2014 Season I, 2014 Season II
Artist Statement
A painting on Delphine Hennelly's mind lately is Picasso's Les Demoiselles D'Avignon. It is an image that acknowledges the limits of the frame obscuring the figure, foreground, background delineation while hard outlines and awkward points butt up against quick gestural curves stopping short of the completion of a figure. Struggling with her need to believe in the pictorial space in which her figures are placed while reserving a desire to invent and discover a multiplicity of unknown pictorial possibilities, Les Demoiselles D'Avignon is a good painted example of an image complete unto itself in as much as it embodies the crux of the issue of figurative pictorial space in abstract terms. When Delphine recalls this painting she pictures it in her mind's eye reproduced in an art book with weathered templates printed in a dated Technicolor hue having a color scheme a little too saturated, and it is from this interpretation that she takes her cue. Toying with the idea that by the very nature of it's existence a painted image will become dated she searches for a narrative that assuages her unease with this concept attempting the depiction of the figure or group of figures with bathers as her subject.
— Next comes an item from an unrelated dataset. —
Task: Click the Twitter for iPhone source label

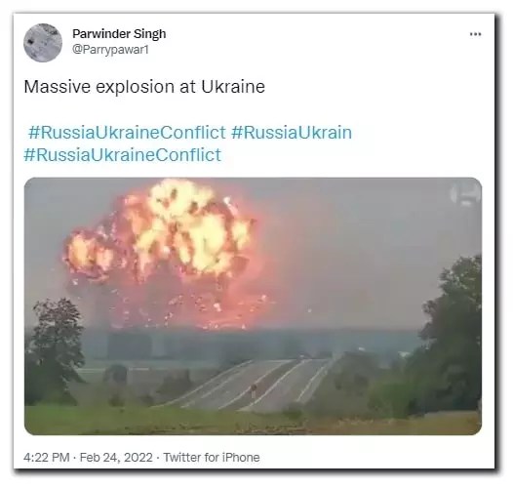Action: point(212,457)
While embracing the idealism of formalism and acknowledging that a large part of her work is about historical relationships in painting, Delphine remains grounded in her approach to painting as a narrative that begs to be staged. In her paintings the human presence is a trope. The bather a template for the ubiquitous reclining figure. Signifiers of the passage of time are the empty or full wine glasses or plastic cups present throughout the paintings, both symbols of the luxury and ease elemental to pool side culture. The bather in the throes of spending time leisurely portrays a narrative that stands in juxtaposition to the visible side affect of time. An image depicting distilled motion, or the act of relaxing, contemplation and absorption of the suns rays. A mere acknowledgement of what it means to be alive? Or; Bathing; an aspect of our existence linked into our deepest instincts for survival.